WORK TO BE COMPLETED:
Copy the entries below line for line, without changing anything.

TASK MATERIAL:
+ + +

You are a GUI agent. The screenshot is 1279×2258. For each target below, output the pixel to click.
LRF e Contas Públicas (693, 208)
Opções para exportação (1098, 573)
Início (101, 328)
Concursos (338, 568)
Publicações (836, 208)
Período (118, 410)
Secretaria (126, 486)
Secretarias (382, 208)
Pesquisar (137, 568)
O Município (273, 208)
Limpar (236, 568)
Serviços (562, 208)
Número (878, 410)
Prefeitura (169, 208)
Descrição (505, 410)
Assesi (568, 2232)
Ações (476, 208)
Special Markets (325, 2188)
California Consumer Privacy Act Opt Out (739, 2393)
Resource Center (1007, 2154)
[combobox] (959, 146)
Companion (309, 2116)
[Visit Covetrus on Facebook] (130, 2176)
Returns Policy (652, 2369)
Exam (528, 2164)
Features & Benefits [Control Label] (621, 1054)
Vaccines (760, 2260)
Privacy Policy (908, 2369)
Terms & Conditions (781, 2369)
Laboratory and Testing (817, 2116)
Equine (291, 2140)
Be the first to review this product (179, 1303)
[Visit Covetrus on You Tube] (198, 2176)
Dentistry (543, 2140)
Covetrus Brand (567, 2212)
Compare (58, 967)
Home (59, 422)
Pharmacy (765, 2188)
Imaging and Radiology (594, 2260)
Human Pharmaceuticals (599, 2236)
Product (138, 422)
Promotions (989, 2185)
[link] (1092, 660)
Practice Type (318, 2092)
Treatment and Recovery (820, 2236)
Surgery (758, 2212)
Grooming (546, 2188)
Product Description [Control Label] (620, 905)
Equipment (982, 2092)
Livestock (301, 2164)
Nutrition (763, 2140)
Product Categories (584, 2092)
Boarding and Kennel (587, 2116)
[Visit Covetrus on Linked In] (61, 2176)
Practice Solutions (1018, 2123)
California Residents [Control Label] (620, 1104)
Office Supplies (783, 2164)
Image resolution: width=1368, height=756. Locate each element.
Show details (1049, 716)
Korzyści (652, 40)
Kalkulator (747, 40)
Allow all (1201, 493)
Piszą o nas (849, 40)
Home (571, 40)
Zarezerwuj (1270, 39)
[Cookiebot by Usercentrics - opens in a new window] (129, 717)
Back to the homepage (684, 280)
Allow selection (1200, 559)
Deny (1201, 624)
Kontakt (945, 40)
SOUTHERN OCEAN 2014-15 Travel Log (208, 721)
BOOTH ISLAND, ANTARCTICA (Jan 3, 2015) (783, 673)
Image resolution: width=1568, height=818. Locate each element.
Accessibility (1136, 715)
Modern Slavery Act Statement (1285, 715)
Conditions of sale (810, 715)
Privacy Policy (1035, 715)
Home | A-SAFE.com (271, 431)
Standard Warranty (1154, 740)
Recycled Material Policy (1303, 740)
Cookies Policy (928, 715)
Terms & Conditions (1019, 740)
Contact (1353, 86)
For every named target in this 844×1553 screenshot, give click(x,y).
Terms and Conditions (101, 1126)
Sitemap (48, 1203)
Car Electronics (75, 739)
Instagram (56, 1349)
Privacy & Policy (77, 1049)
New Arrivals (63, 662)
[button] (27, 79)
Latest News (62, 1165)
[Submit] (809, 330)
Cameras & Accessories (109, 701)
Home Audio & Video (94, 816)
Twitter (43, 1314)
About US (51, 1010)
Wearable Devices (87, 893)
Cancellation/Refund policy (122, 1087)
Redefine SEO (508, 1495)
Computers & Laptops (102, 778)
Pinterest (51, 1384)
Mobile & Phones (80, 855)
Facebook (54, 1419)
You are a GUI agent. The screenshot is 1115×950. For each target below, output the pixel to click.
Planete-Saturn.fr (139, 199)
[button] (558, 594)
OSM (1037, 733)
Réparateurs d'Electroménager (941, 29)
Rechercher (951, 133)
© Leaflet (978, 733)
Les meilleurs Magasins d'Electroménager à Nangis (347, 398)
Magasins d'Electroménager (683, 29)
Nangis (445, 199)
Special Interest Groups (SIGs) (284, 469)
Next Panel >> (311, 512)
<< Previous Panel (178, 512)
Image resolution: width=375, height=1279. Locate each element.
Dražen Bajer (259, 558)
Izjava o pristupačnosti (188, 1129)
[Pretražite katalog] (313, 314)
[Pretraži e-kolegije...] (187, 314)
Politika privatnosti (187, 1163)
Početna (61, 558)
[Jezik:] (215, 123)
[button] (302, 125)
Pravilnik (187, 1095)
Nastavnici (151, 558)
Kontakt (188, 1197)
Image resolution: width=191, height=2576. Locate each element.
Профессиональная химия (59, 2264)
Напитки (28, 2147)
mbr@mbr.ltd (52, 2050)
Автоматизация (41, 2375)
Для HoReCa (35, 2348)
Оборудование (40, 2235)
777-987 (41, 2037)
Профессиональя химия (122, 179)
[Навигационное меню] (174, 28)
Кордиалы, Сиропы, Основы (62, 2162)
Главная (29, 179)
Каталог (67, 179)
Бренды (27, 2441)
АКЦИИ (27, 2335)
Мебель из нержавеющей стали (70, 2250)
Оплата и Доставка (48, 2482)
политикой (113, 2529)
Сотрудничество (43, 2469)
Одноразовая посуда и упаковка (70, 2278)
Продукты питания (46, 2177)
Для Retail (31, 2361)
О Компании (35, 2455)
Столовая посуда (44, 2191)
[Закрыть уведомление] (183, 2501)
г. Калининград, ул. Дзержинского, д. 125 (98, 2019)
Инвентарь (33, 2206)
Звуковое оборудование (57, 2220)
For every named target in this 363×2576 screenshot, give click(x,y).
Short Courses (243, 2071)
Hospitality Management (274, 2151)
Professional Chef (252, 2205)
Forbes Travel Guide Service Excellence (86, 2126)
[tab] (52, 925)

+ + +

FULL RESPONSE:
You are a GUI agent. The screenshot is 1279×2258. For each target below, output the pixel to click.
LRF e Contas Públicas (693, 208)
Opções para exportação (1098, 573)
Início (101, 328)
Concursos (338, 568)
Publicações (836, 208)
Período (118, 410)
Secretaria (126, 486)
Secretarias (382, 208)
Pesquisar (137, 568)
O Município (273, 208)
Limpar (236, 568)
Serviços (562, 208)
Número (878, 410)
Prefeitura (169, 208)
Descrição (505, 410)
Assesi (568, 2232)
Ações (476, 208)
Special Markets (325, 2188)
California Consumer Privacy Act Opt Out (739, 2393)
Resource Center (1007, 2154)
[combobox] (959, 146)
Companion (309, 2116)
[Visit Covetrus on Facebook] (130, 2176)
Returns Policy (652, 2369)
Exam (528, 2164)
Features & Benefits [Control Label] (621, 1054)
Vaccines (760, 2260)
Privacy Policy (908, 2369)
Terms & Conditions (781, 2369)
Laboratory and Testing (817, 2116)
Equine (291, 2140)
Be the first to review this product (179, 1303)
[Visit Covetrus on You Tube] (198, 2176)
Dentistry (543, 2140)
Covetrus Brand (567, 2212)
Compare (58, 967)
Home (59, 422)
Pharmacy (765, 2188)
Imaging and Radiology (594, 2260)
Human Pharmaceuticals (599, 2236)
Product (138, 422)
Promotions (989, 2185)
[link] (1092, 660)
Practice Type (318, 2092)
Treatment and Recovery (820, 2236)
Surgery (758, 2212)
Grooming (546, 2188)
Product Description [Control Label] (620, 905)
Equipment (982, 2092)
Livestock (301, 2164)
Nutrition (763, 2140)
Product Categories (584, 2092)
Boarding and Kennel (587, 2116)
[Visit Covetrus on Linked In] (61, 2176)
Practice Solutions (1018, 2123)
California Residents [Control Label] (620, 1104)
Office Supplies (783, 2164)
Image resolution: width=1368, height=756. Locate each element.
Show details (1049, 716)
Korzyści (652, 40)
Kalkulator (747, 40)
Allow all (1201, 493)
Piszą o nas (849, 40)
Home (571, 40)
Zarezerwuj (1270, 39)
[Cookiebot by Usercentrics - opens in a new window] (129, 717)
Back to the homepage (684, 280)
Allow selection (1200, 559)
Deny (1201, 624)
Kontakt (945, 40)
SOUTHERN OCEAN 2014-15 Travel Log (208, 721)
BOOTH ISLAND, ANTARCTICA (Jan 3, 2015) (783, 673)
Image resolution: width=1568, height=818. Locate each element.
Accessibility (1136, 715)
Modern Slavery Act Statement (1285, 715)
Conditions of sale (810, 715)
Privacy Policy (1035, 715)
Home | A-SAFE.com (271, 431)
Standard Warranty (1154, 740)
Recycled Material Policy (1303, 740)
Cookies Policy (928, 715)
Terms & Conditions (1019, 740)
Contact (1353, 86)
For every named target in this 844×1553 screenshot, give click(x,y).
Terms and Conditions (101, 1126)
Sitemap (48, 1203)
Car Electronics (75, 739)
Instagram (56, 1349)
Privacy & Policy (77, 1049)
New Arrivals (63, 662)
[button] (27, 79)
Latest News (62, 1165)
[Submit] (809, 330)
Cameras & Accessories (109, 701)
Home Audio & Video (94, 816)
Twitter (43, 1314)
About US (51, 1010)
Wearable Devices (87, 893)
Cancellation/Refund policy (122, 1087)
Redefine SEO (508, 1495)
Computers & Laptops (102, 778)
Pinterest (51, 1384)
Mobile & Phones (80, 855)
Facebook (54, 1419)
You are a GUI agent. The screenshot is 1115×950. For each target below, output the pixel to click.
Planete-Saturn.fr (139, 199)
[button] (558, 594)
OSM (1037, 733)
Réparateurs d'Electroménager (941, 29)
Rechercher (951, 133)
© Leaflet (978, 733)
Les meilleurs Magasins d'Electroménager à Nangis (347, 398)
Magasins d'Electroménager (683, 29)
Nangis (445, 199)
Special Interest Groups (SIGs) (284, 469)
Next Panel >> (311, 512)
<< Previous Panel (178, 512)
Image resolution: width=375, height=1279. Locate each element.
Dražen Bajer (259, 558)
Izjava o pristupačnosti (188, 1129)
[Pretražite katalog] (313, 314)
[Pretraži e-kolegije...] (187, 314)
Politika privatnosti (187, 1163)
Početna (61, 558)
[Jezik:] (215, 123)
[button] (302, 125)
Pravilnik (187, 1095)
Nastavnici (151, 558)
Kontakt (188, 1197)
Image resolution: width=191, height=2576. Locate each element.
Профессиональная химия (59, 2264)
Напитки (28, 2147)
mbr@mbr.ltd (52, 2050)
Автоматизация (41, 2375)
Для HoReCa (35, 2348)
Оборудование (40, 2235)
777-987 (41, 2037)
Профессиональя химия (122, 179)
[Навигационное меню] (174, 28)
Кордиалы, Сиропы, Основы (62, 2162)
Главная (29, 179)
Каталог (67, 179)
Бренды (27, 2441)
АКЦИИ (27, 2335)
Мебель из нержавеющей стали (70, 2250)
Оплата и Доставка (48, 2482)
политикой (113, 2529)
Сотрудничество (43, 2469)
Одноразовая посуда и упаковка (70, 2278)
Продукты питания (46, 2177)
Для Retail (31, 2361)
О Компании (35, 2455)
Столовая посуда (44, 2191)
[Закрыть уведомление] (183, 2501)
г. Калининград, ул. Дзержинского, д. 125 (98, 2019)
Инвентарь (33, 2206)
Звуковое оборудование (57, 2220)
For every named target in this 363×2576 screenshot, give click(x,y).
Short Courses (243, 2071)
Hospitality Management (274, 2151)
Professional Chef (252, 2205)
Forbes Travel Guide Service Excellence (86, 2126)
[tab] (52, 925)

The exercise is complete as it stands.